> _INFORMATION GIVEN_:
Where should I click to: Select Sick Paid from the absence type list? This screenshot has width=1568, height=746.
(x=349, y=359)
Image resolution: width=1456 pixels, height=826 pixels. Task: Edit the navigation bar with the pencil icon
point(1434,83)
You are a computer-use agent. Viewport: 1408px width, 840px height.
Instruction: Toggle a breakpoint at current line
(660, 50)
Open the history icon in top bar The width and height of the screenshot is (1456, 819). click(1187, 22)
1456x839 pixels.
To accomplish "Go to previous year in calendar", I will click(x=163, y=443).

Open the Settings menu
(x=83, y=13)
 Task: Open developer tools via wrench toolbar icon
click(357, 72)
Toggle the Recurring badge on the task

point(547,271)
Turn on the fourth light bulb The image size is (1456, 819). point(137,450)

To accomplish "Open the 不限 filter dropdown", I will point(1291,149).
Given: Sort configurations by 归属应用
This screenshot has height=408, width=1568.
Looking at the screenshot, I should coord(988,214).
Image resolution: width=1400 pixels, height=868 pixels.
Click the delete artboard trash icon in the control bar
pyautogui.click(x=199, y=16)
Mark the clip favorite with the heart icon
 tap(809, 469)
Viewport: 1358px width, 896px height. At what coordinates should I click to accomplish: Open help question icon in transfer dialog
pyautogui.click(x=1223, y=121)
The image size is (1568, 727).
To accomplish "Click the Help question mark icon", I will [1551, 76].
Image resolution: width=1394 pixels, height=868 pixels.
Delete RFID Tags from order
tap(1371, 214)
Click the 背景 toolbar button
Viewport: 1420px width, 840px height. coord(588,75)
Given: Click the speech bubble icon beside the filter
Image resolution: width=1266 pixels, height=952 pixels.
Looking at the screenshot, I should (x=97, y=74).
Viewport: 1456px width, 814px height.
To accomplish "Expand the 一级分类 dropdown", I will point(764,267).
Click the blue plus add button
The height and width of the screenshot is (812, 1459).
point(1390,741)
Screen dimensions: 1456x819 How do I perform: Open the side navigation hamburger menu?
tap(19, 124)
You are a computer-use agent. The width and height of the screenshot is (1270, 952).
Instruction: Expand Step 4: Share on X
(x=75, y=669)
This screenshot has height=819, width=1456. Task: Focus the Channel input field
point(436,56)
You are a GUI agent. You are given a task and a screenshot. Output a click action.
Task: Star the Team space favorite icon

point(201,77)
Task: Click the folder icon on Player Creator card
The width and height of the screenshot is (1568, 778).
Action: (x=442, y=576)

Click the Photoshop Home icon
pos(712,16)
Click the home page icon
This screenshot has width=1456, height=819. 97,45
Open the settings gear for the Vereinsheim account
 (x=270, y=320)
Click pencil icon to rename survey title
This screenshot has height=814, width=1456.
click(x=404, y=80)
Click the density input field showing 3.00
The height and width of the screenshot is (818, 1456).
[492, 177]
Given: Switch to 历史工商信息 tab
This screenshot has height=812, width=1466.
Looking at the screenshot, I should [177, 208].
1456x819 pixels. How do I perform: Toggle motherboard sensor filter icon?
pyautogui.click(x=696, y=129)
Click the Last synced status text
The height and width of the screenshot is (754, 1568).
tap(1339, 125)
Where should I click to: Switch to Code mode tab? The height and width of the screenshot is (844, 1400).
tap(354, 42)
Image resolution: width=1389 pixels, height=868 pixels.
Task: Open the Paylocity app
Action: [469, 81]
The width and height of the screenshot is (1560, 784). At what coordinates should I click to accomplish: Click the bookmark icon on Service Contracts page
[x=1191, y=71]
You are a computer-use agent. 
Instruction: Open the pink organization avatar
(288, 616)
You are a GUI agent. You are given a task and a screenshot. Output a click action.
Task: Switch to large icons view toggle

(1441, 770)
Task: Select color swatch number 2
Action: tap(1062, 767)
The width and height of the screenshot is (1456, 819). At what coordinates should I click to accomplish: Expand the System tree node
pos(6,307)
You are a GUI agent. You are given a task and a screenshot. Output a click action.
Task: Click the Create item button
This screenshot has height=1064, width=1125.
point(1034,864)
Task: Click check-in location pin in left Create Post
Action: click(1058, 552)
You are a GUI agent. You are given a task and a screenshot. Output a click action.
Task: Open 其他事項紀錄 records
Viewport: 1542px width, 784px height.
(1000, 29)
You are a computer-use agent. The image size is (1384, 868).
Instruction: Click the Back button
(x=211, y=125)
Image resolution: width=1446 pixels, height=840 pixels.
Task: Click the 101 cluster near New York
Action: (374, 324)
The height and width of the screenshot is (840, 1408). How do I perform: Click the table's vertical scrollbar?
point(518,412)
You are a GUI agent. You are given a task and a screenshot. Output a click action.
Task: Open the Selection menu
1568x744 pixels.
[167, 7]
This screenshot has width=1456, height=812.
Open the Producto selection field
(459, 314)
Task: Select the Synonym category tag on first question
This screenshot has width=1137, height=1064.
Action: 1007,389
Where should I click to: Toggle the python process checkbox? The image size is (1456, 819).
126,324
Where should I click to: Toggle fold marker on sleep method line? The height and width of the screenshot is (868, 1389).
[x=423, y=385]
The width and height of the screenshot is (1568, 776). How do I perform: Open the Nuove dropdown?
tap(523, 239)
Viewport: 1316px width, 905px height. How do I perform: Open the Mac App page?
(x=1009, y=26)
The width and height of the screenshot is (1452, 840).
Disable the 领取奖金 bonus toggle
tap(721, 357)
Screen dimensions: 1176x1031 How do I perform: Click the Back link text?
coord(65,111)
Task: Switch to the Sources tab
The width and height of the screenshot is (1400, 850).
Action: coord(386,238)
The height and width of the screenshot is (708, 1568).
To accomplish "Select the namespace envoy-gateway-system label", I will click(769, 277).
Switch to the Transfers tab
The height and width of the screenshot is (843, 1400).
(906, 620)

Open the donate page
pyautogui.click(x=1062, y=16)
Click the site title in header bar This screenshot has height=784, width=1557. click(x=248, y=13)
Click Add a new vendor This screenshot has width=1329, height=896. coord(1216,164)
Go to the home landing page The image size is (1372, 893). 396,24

> _TASK GOAL_: Every entry above needs to be quoted exactly.

> _ANSWER SPACE_:
Where should I click to: Select Sick Paid from the absence type list? This screenshot has width=1568, height=746.
(x=349, y=359)
Image resolution: width=1456 pixels, height=826 pixels. Task: Edit the navigation bar with the pencil icon
point(1434,83)
You are a computer-use agent. Viewport: 1408px width, 840px height.
Instruction: Toggle a breakpoint at current line
(660, 50)
Open the history icon in top bar The width and height of the screenshot is (1456, 819). click(1187, 22)
1456x839 pixels.
To accomplish "Go to previous year in calendar", I will click(x=163, y=443).

Open the Settings menu
(x=83, y=13)
 Task: Open developer tools via wrench toolbar icon
click(357, 72)
Toggle the Recurring badge on the task

point(547,271)
Turn on the fourth light bulb The image size is (1456, 819). point(137,450)

To accomplish "Open the 不限 filter dropdown", I will point(1291,149).
Given: Sort configurations by 归属应用
This screenshot has height=408, width=1568.
Looking at the screenshot, I should coord(988,214).
Image resolution: width=1400 pixels, height=868 pixels.
Click the delete artboard trash icon in the control bar
pyautogui.click(x=199, y=16)
Mark the clip favorite with the heart icon
 tap(809, 469)
Viewport: 1358px width, 896px height. At what coordinates should I click to accomplish: Open help question icon in transfer dialog
pyautogui.click(x=1223, y=121)
The image size is (1568, 727).
To accomplish "Click the Help question mark icon", I will [1551, 76].
Image resolution: width=1394 pixels, height=868 pixels.
Delete RFID Tags from order
tap(1371, 214)
Click the 背景 toolbar button
Viewport: 1420px width, 840px height. coord(588,75)
Given: Click the speech bubble icon beside the filter
Image resolution: width=1266 pixels, height=952 pixels.
Looking at the screenshot, I should (x=97, y=74).
Viewport: 1456px width, 814px height.
To accomplish "Expand the 一级分类 dropdown", I will point(764,267).
Click the blue plus add button
The height and width of the screenshot is (812, 1459).
point(1390,741)
Screen dimensions: 1456x819 How do I perform: Open the side navigation hamburger menu?
tap(19, 124)
You are a computer-use agent. The width and height of the screenshot is (1270, 952).
Instruction: Expand Step 4: Share on X
(x=75, y=669)
This screenshot has height=819, width=1456. Task: Focus the Channel input field
point(436,56)
You are a GUI agent. You are given a task and a screenshot. Output a click action.
Task: Star the Team space favorite icon

point(201,77)
Task: Click the folder icon on Player Creator card
The width and height of the screenshot is (1568, 778).
Action: (x=442, y=576)

Click the Photoshop Home icon
pos(712,16)
Click the home page icon
This screenshot has width=1456, height=819. 97,45
Open the settings gear for the Vereinsheim account
 (x=270, y=320)
Click pencil icon to rename survey title
This screenshot has height=814, width=1456.
click(x=404, y=80)
Click the density input field showing 3.00
The height and width of the screenshot is (818, 1456).
[492, 177]
Given: Switch to 历史工商信息 tab
This screenshot has height=812, width=1466.
Looking at the screenshot, I should [177, 208].
1456x819 pixels. How do I perform: Toggle motherboard sensor filter icon?
pyautogui.click(x=696, y=129)
Click the Last synced status text
The height and width of the screenshot is (754, 1568).
tap(1339, 125)
Where should I click to: Switch to Code mode tab? The height and width of the screenshot is (844, 1400).
tap(354, 42)
Image resolution: width=1389 pixels, height=868 pixels.
Task: Open the Paylocity app
Action: [469, 81]
The width and height of the screenshot is (1560, 784). At what coordinates should I click to accomplish: Click the bookmark icon on Service Contracts page
[x=1191, y=71]
You are a computer-use agent. 
Instruction: Open the pink organization avatar
(288, 616)
You are a GUI agent. You are given a task and a screenshot. Output a click action.
Task: Switch to large icons view toggle

(1441, 770)
Task: Select color swatch number 2
Action: tap(1062, 767)
The width and height of the screenshot is (1456, 819). At what coordinates should I click to accomplish: Expand the System tree node
pos(6,307)
You are a GUI agent. You are given a task and a screenshot. Output a click action.
Task: Click the Create item button
This screenshot has height=1064, width=1125.
point(1034,864)
Task: Click check-in location pin in left Create Post
Action: click(1058, 552)
You are a GUI agent. You are given a task and a screenshot. Output a click action.
Task: Open 其他事項紀錄 records
Viewport: 1542px width, 784px height.
(1000, 29)
You are a computer-use agent. The image size is (1384, 868).
Instruction: Click the Back button
(x=211, y=125)
Image resolution: width=1446 pixels, height=840 pixels.
Task: Click the 101 cluster near New York
Action: (374, 324)
The height and width of the screenshot is (840, 1408). How do I perform: Click the table's vertical scrollbar?
point(518,412)
You are a GUI agent. You are given a task and a screenshot. Output a click action.
Task: Open the Selection menu
1568x744 pixels.
[167, 7]
This screenshot has width=1456, height=812.
Open the Producto selection field
(459, 314)
Task: Select the Synonym category tag on first question
This screenshot has width=1137, height=1064.
Action: 1007,389
Where should I click to: Toggle the python process checkbox? The image size is (1456, 819).
126,324
Where should I click to: Toggle fold marker on sleep method line? The height and width of the screenshot is (868, 1389).
[x=423, y=385]
The width and height of the screenshot is (1568, 776). How do I perform: Open the Nuove dropdown?
tap(523, 239)
Viewport: 1316px width, 905px height. How do I perform: Open the Mac App page?
(x=1009, y=26)
The width and height of the screenshot is (1452, 840).
Disable the 领取奖金 bonus toggle
tap(721, 357)
Screen dimensions: 1176x1031 How do I perform: Click the Back link text?
coord(65,111)
Task: Switch to the Sources tab
The width and height of the screenshot is (1400, 850).
Action: coord(386,238)
The height and width of the screenshot is (708, 1568).
To accomplish "Select the namespace envoy-gateway-system label", I will click(769, 277).
Switch to the Transfers tab
The height and width of the screenshot is (843, 1400).
(906, 620)

Open the donate page
pyautogui.click(x=1062, y=16)
Click the site title in header bar This screenshot has height=784, width=1557. click(x=248, y=13)
Click Add a new vendor This screenshot has width=1329, height=896. coord(1216,164)
Go to the home landing page The image size is (1372, 893). 396,24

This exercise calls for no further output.